Demi Siapa?
Maria Sara Hanifa
Untuk kesekian kali dalam bulan ini aku kembali terbangun pukul 04.00 WIB. Entah apa maksud malam menginterupsi tidurku. Atau apa maksud Tuhan yang menggerakkan langkahku untuk berjalan menuju balkon, memandang sendu titik-titik kecil yang menghiasi kelam, menggagalkan rasa kuat dan tegarku saja, tapi biarlah. Aku juga menyukai malam. Sempurna menutup apa yang terlihat. Sempurna membungkus apa yang biasa terpampang. Menjadi topeng paling keren dengan modus gemintang dan rembulannya. Aih, mungkin kali ini aku harus belajar banyak dari malam.
Mataku terarah pada bingkai foto yang sengaja kuletakkan di belakang vas bunga. Langkahku terpancing untuk mendekat, meraihnya, lantas mengusap benda itu.

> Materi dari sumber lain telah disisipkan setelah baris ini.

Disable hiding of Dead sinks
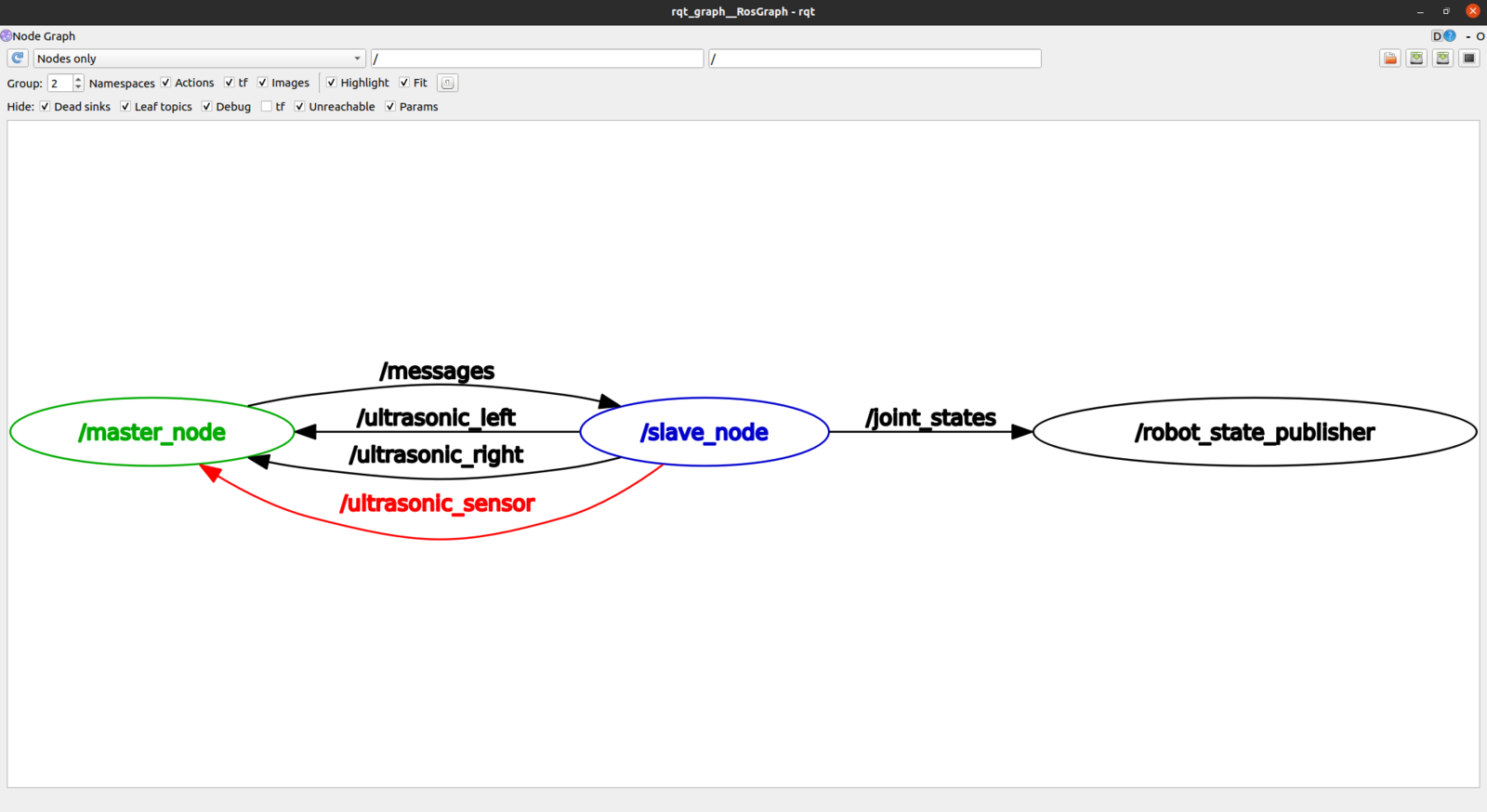1487x812 pixels. coord(45,107)
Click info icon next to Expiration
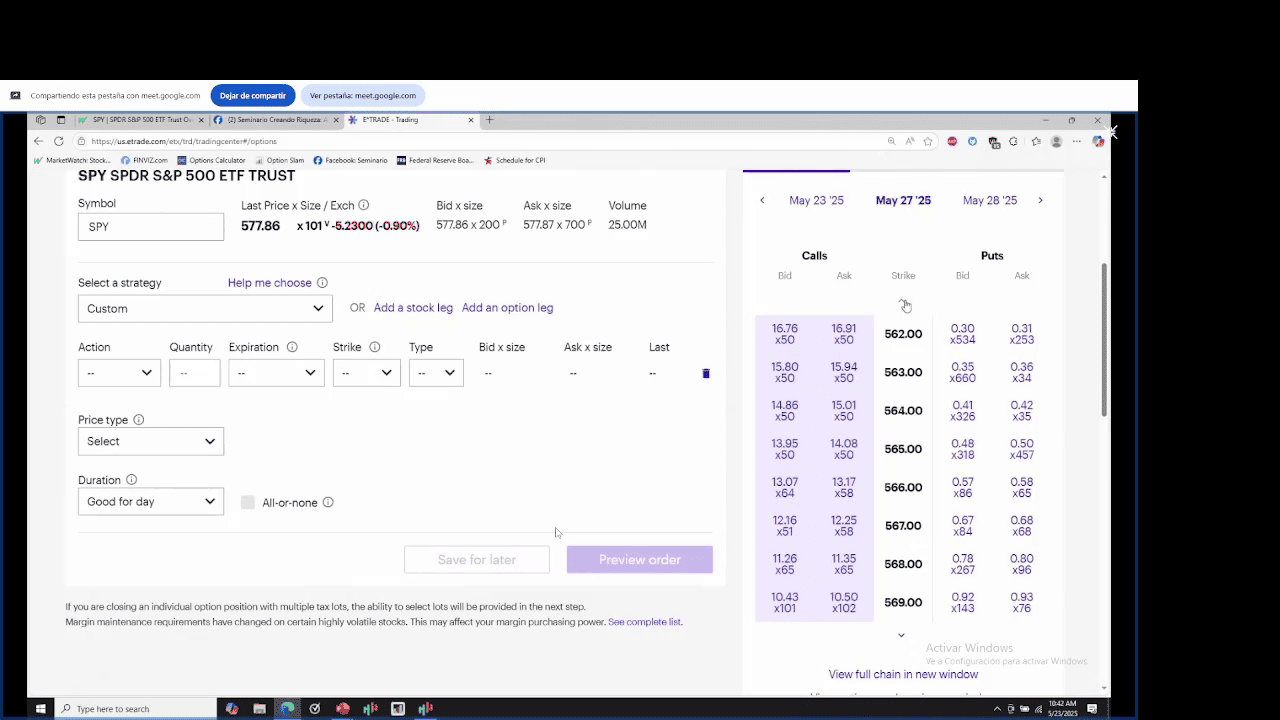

Apa yang sebenarnya sedang kulakukan sekarang? Kenapa rasanya sulit? Kenapa aku tidak sekuat yang kuinginkan? Kenapa aku tidak kunjung bisa membenci? Kenapa? Kenapa hatiku selalu sesak saat mengingat sosoknya?
Lagi-lagi air mataku ruah. Tak kuhapus, biarlah. Biarlah malam menjadi saksi betapa aku lemah dan tak berdaya. Biarlah malam menjadi saksi bahwa aku menangisi orang yang sama. Biarlah malam menutupi tiap sedihku.
Aku kembali meletakkan pigura. Kali ini kusembunyikan di laci nakas. Akan lebih baik sepertinya.
"Kalau hati Sara sempit, gelar sajadahnya. Berdoa sama yang menciptakan kamu. Allah punya banyak cara untuk angkat beban yang Sara punya." Perkataan yang pernah Ibu lontarkan terdengar jelas bagai rekaman audio yang kuputar ulang.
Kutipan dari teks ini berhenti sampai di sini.